TASK GOAL: In the records below, pick out all lines containing the word "Switch".

Dataset entries:

++++++++++

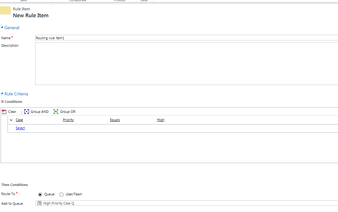Image resolution: width=338 pixels, height=212 pixels.
Task: Click the Rule Item entity icon
Action: point(5,11)
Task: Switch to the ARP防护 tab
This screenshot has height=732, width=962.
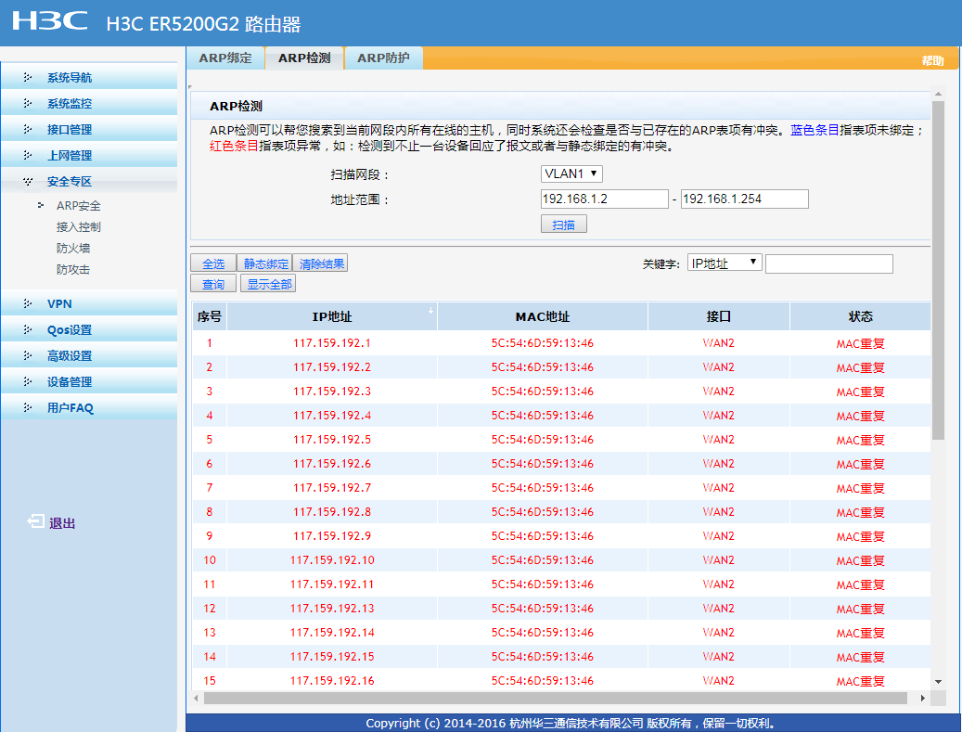Action: point(383,58)
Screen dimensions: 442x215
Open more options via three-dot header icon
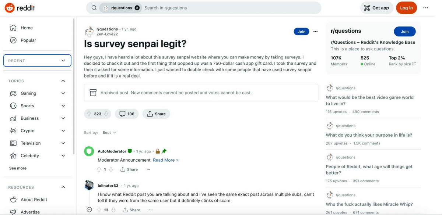(x=425, y=8)
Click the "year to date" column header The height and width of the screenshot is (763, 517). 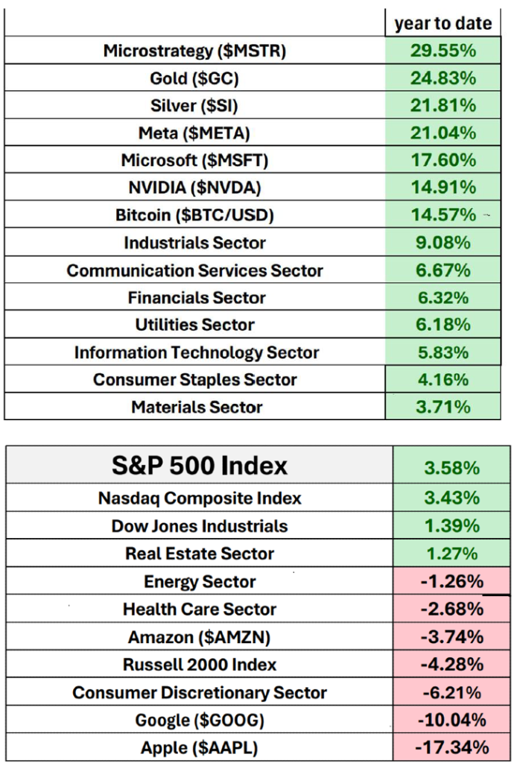[443, 23]
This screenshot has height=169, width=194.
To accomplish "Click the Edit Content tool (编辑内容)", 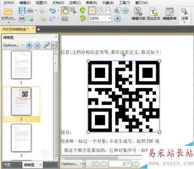I will click(x=139, y=14).
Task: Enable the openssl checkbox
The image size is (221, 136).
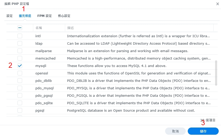Action: tap(20, 73)
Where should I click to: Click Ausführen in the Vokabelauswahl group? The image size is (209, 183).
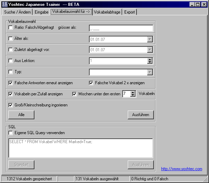(141, 115)
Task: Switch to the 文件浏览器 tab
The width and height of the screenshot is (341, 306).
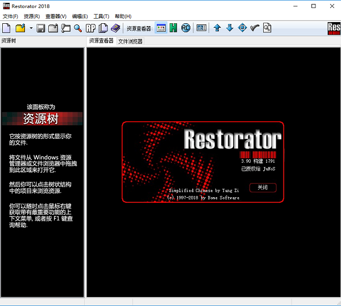Action: 130,41
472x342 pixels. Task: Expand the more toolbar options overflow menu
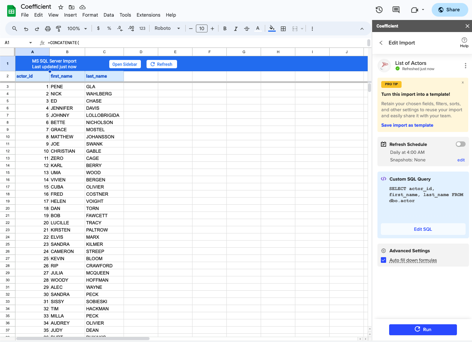[x=312, y=28]
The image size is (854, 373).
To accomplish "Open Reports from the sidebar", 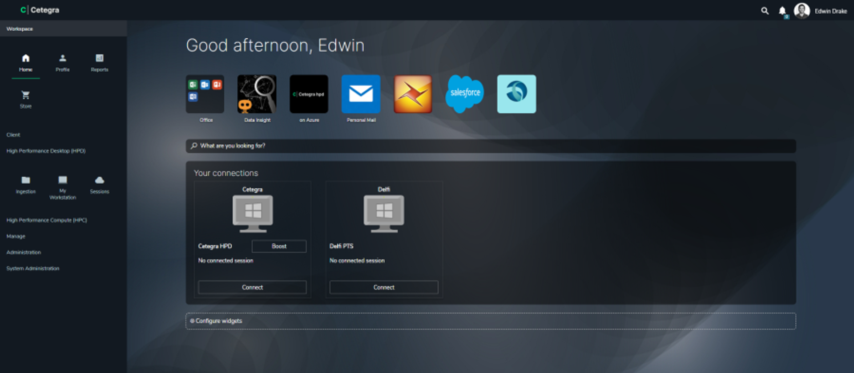I will 100,63.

++++++++++

RESPONSE:
Task: Switch to the ARP防护 tab
Task: Switch to the 文件浏览器 tab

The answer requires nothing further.